■ Work order 1
Name every law firm mentioned in the article on law firms' responses to the coronavirus.
■ Work order 2
Write the next part of the article on how law firms are responding to the coronavirus, starting after its last sentence.

Echoing moves by their corporate clients, major national and international law firms are altering travel plans and reevaluating events because of coronavirus outbreaks in several countries, including canceling firm meetings in the United States.
Orrick, Herrington & Sutcliffe has told partners it will not be holding a planned retreat in Texas due to coronavirus concerns, multiple sources said. The partnership retreat had been scheduled for this week in San Antonio. The retreat has been postponed and will be held at a later date, the firm confirmed, but declined to comment further.
Norton Rose Fulbright also made adjustments to its partners meeting in Austin this week because of the spreading illness, excluding partners from certain locations including China from traveling to the event, firm chair Andrew Robinson said.
Duane Morris canceled its Asia partners meeting, which was scheduled to take place within the next month, a source within the firm said, but it still expects to hold a planned firmwide partner meeting in Atlanta next month.
Baker Botts is still planning to hold a partner conference in Scottsdale, Arizona, next week, but partners from Asian offices will not be attending, a firm spokesperson said. The firm has also prohibited travel to mainland China for all personnel, and it is limiting travel to Hong Kong—those trips must be for essential business purposes only and must be approved by management.
And according to an internal memo obtained by Law.com, Paul, Weiss, Rifkind, Wharton & Garrison is suspending non-essential business travel to and from Mainland China, Hong Kong, South Korea, Japan and Italy.
The Jan. 25 memo also noted that anyone who is traveling to or from those countries, or who is in close contact with someone traveling to or from those places, is required to work from home for at least 14 days after traveling and may only return to the office if they are symptom-free.
The latest law firms’ responses to the quickly spreading virus come after other international firms have taken measures abroad to limit transmission. In Shanghai, Quinn Emanuel Urquhart & Sullivan and Squire Patton Boggs are paying for employees to take taxis rather than public transport if it is necessary for them to travel to the office, Law.com reported late last month.

■ Dataset excerpt
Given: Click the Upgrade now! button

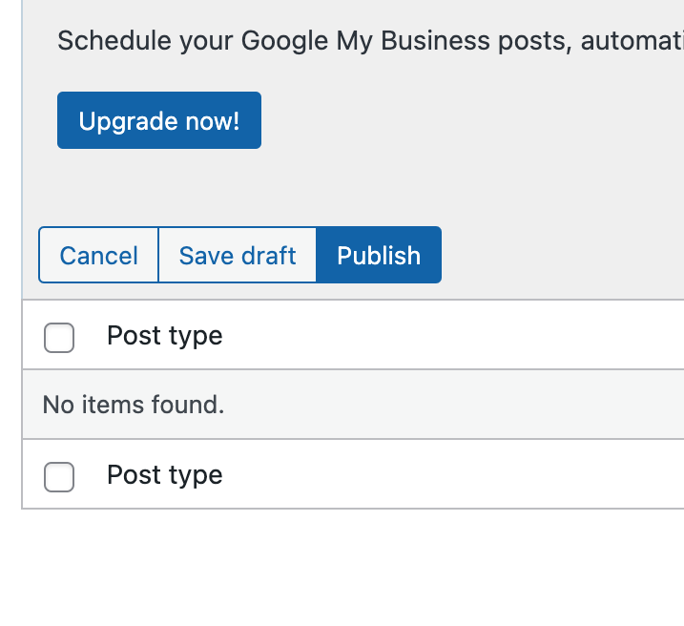Looking at the screenshot, I should tap(159, 121).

■ Exercise answer 1
Orrick, Herrington & Sutcliffe; Norton Rose Fulbright; Duane Morris; Baker Botts; Paul, Weiss, Rifkind, Wharton & Garrison; Quinn Emanuel Urquhart & Sullivan; Squire Patton Boggs

■ Exercise answer 2
As of early February, Dentons temporarily closed its office in Wuhan, China, where the virus originated, while firms including Reed Smith and Orrick advised all staff to avoid traveling to mainland China.
A major event for the intellectual property community has been put on hold as well. The International Trademark Association announced earlier this month that its annual meeting, which had been scheduled for April 25 to 29 in Singapore, has been postponed. It is planning to reschedule the 2020 meeting for May or June somewhere in the U.S., and to hold the annual meeting in Singapore sometime in 2022.
Michael Delikat, an employment partner at Orrick, said his firm is no longer holding its partnership retreat in San Antonio this week, and partners will instead meet through video conference. This parallels the advice that lawyers are giving firm clients—to avoid large group meetings that require travel from different locations, even domestically, said Delikat, who is based in New York.
“This is not something we came up with on our own. This is the advice we are giving to clients,” Delikat said. “The focus has shifted to preventing transmission.”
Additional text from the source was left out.